| Data extracted from a collection |
━━━━━━━━━━━━━━━━━━━━━━━━━━━━━━

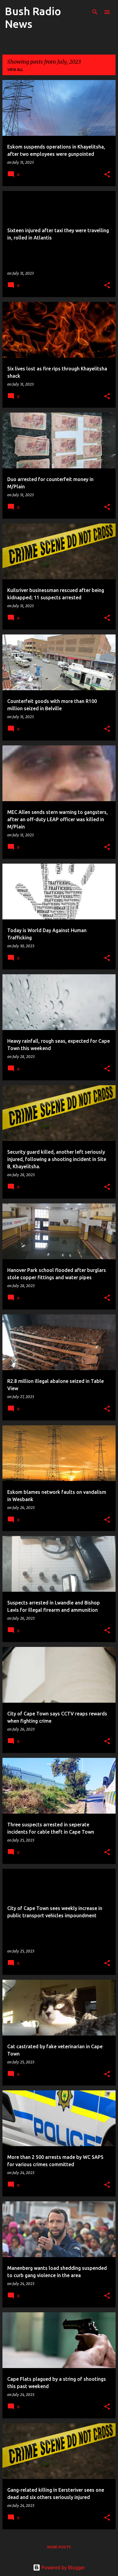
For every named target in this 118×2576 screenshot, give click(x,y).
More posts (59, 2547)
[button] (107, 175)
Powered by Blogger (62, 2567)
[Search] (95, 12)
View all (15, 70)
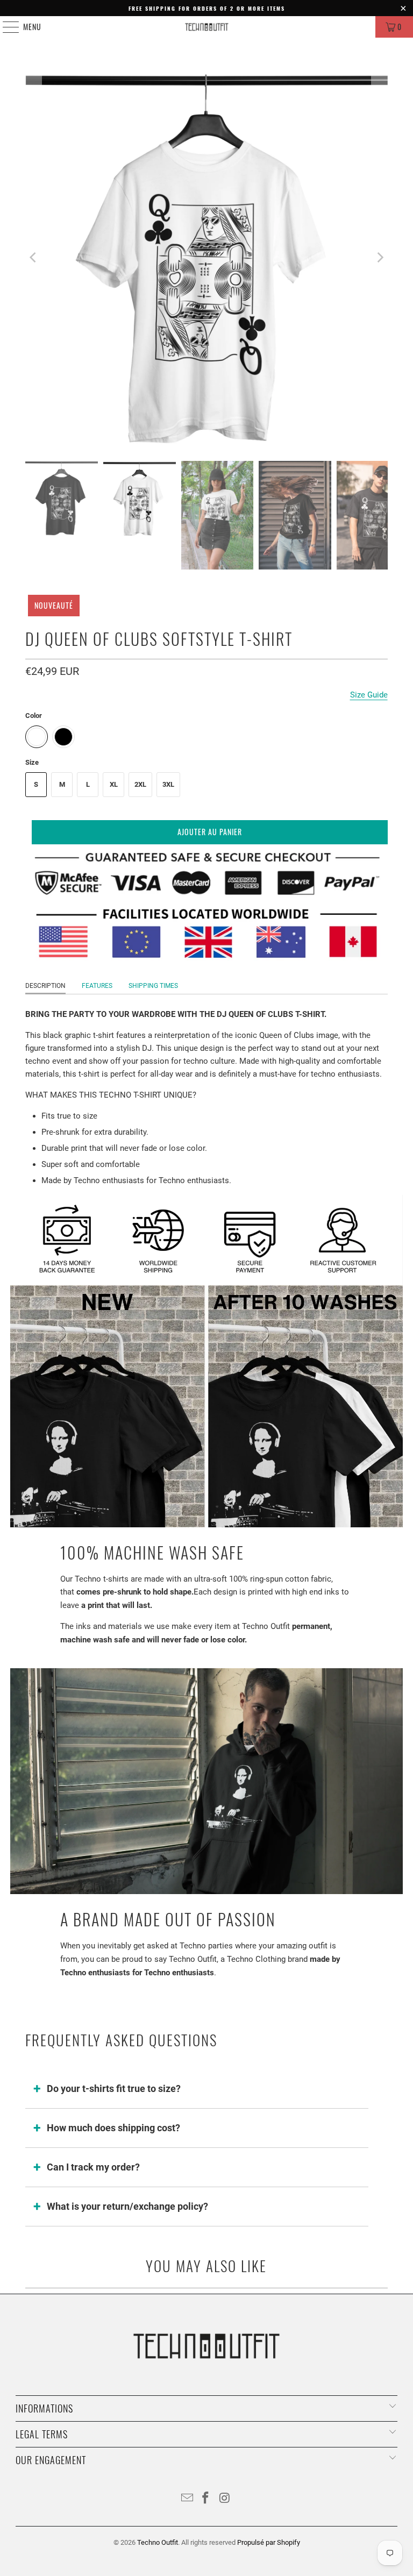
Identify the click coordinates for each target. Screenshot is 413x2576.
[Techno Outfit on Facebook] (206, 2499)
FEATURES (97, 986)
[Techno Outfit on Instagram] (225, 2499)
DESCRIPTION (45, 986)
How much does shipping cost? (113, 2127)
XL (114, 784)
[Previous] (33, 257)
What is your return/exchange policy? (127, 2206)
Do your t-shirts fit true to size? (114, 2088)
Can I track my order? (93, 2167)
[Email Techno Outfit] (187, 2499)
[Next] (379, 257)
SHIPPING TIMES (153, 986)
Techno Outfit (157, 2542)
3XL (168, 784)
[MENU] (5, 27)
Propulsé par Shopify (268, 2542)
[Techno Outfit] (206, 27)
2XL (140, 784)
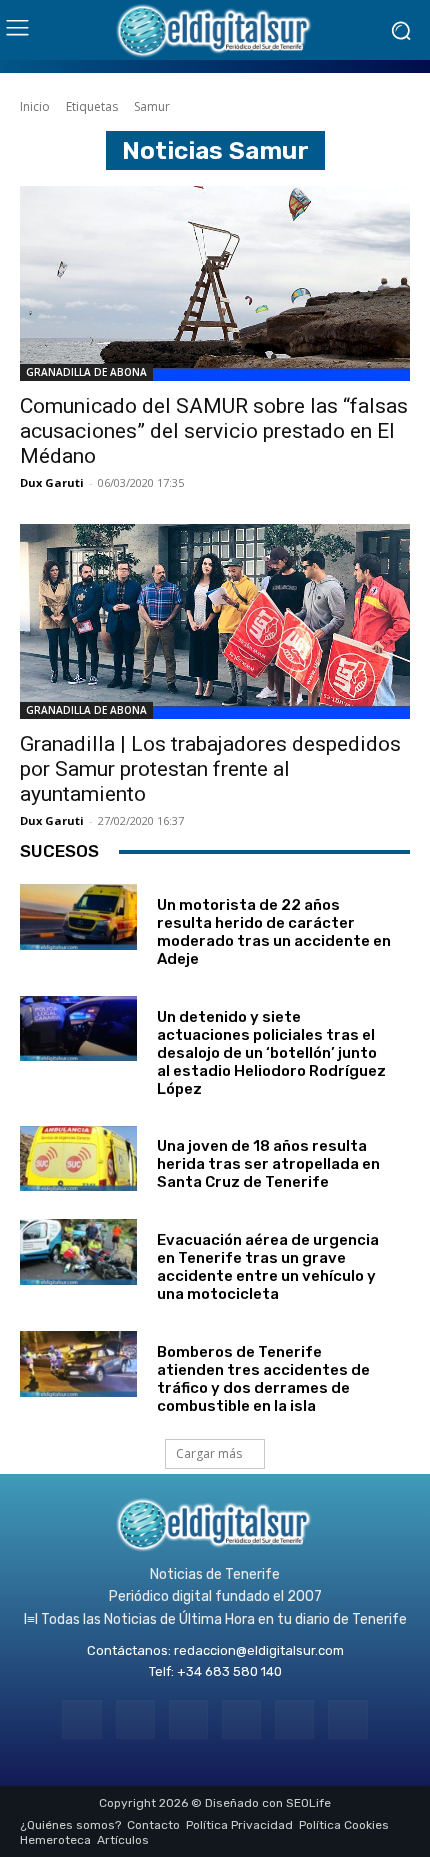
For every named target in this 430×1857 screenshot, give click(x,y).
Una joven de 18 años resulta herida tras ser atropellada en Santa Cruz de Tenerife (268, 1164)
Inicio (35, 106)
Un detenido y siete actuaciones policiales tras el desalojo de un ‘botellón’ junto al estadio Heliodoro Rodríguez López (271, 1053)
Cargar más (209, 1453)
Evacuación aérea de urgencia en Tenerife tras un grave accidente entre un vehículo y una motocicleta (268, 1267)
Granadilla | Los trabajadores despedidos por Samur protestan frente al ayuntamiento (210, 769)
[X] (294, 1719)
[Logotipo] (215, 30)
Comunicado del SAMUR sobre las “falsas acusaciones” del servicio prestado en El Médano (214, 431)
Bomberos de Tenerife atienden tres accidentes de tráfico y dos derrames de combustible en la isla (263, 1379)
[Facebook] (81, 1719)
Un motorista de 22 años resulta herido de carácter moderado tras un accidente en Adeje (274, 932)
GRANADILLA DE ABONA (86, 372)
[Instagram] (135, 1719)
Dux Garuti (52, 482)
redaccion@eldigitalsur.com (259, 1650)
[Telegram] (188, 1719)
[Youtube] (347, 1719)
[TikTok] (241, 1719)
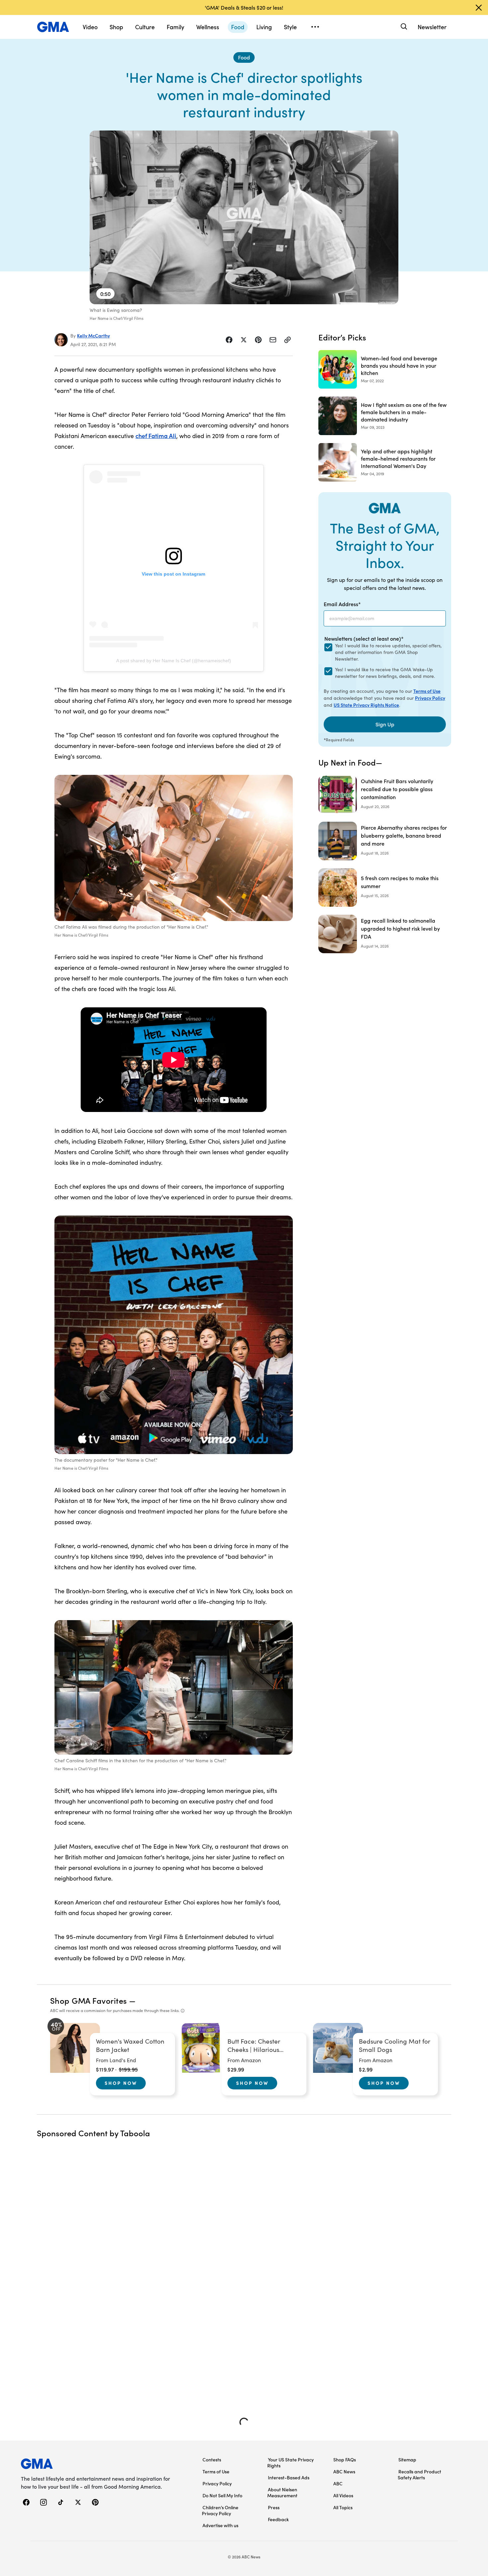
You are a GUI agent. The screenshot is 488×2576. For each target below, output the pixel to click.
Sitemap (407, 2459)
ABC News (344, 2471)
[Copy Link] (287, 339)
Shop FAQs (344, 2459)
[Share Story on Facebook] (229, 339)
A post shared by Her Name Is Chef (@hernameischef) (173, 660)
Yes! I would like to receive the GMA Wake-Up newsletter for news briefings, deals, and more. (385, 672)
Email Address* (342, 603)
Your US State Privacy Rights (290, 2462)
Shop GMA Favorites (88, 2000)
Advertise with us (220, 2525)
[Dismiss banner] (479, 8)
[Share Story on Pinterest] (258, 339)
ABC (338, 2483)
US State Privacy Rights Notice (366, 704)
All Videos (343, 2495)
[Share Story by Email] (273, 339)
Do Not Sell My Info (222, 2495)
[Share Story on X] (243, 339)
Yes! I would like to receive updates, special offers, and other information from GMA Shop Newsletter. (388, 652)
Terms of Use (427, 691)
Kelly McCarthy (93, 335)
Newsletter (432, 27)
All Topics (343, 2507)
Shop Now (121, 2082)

━━━━━━━━━━━━━━━━━━━━━━━━━━━━━━

| Exercise |
Above are the records; give them all again exactly, apart from the pictures.

| Task answer |
For every named target in this 118×2576 screenshot, give click(x,y).
More posts (59, 2547)
[button] (107, 175)
Powered by Blogger (62, 2567)
[Search] (95, 12)
View all (15, 70)
Identify the click coordinates for each target. Screenshot is 413x2576.
[Techno Outfit on Facebook] (206, 2499)
FEATURES (97, 986)
[Techno Outfit on Instagram] (225, 2499)
DESCRIPTION (45, 986)
How much does shipping cost? (113, 2127)
XL (114, 784)
[Previous] (33, 257)
What is your return/exchange policy? (127, 2206)
Do your t-shirts fit true to size? (114, 2088)
Can I track my order? (93, 2167)
[Email Techno Outfit] (187, 2499)
[Next] (379, 257)
SHIPPING TIMES (153, 986)
Techno Outfit (157, 2542)
3XL (168, 784)
[MENU] (5, 27)
Propulsé par Shopify (268, 2542)
[Techno Outfit] (206, 27)
2XL (140, 784)
For every named target in this 430×1857 screenshot, give click(x,y).
Una joven de 18 años resulta herida tras ser atropellada en Santa Cruz de Tenerife (268, 1164)
Inicio (35, 106)
Un detenido y siete actuaciones policiales tras el desalojo de un ‘botellón’ junto al estadio Heliodoro Rodríguez López (271, 1053)
Cargar más (209, 1453)
Evacuación aérea de urgencia en Tenerife tras un grave accidente entre un vehículo y una motocicleta (268, 1267)
Granadilla | Los trabajadores despedidos por Samur protestan frente al ayuntamiento (210, 769)
[X] (294, 1719)
[Logotipo] (215, 30)
Comunicado del SAMUR sobre las “falsas acusaciones” del servicio prestado en El Médano (214, 431)
Bomberos de Tenerife atienden tres accidentes de tráfico y dos derrames de combustible en la isla (263, 1379)
[Facebook] (81, 1719)
Un motorista de 22 años resulta herido de carácter moderado tras un accidente en Adeje (274, 932)
GRANADILLA DE ABONA (86, 372)
[Instagram] (135, 1719)
Dux Garuti (52, 482)
redaccion@eldigitalsur.com (259, 1650)
[Telegram] (188, 1719)
[Youtube] (347, 1719)
[TikTok] (241, 1719)
You are a GUI agent. The screenshot is 488×2576. For each target below, output the pixel to click.
Sitemap (407, 2459)
ABC News (344, 2471)
[Copy Link] (287, 339)
Shop FAQs (344, 2459)
[Share Story on Facebook] (229, 339)
A post shared by Her Name Is Chef (@hernameischef) (173, 660)
Yes! I would like to receive the GMA Wake-Up newsletter for news briefings, deals, and more. (385, 672)
Email Address* (342, 603)
Your US State Privacy Rights (290, 2462)
Shop GMA Favorites (88, 2000)
Advertise with us (220, 2525)
[Dismiss banner] (479, 8)
[Share Story on Pinterest] (258, 339)
ABC (338, 2483)
US State Privacy Rights Notice (366, 704)
All Videos (343, 2495)
[Share Story by Email] (273, 339)
Do Not Sell My Info (222, 2495)
[Share Story on X] (243, 339)
Yes! I would like to receive updates, special offers, and other information from GMA Shop Newsletter. (388, 652)
Terms of Use (427, 691)
Kelly McCarthy (93, 335)
Newsletter (432, 27)
All Topics (343, 2507)
Shop Now (121, 2082)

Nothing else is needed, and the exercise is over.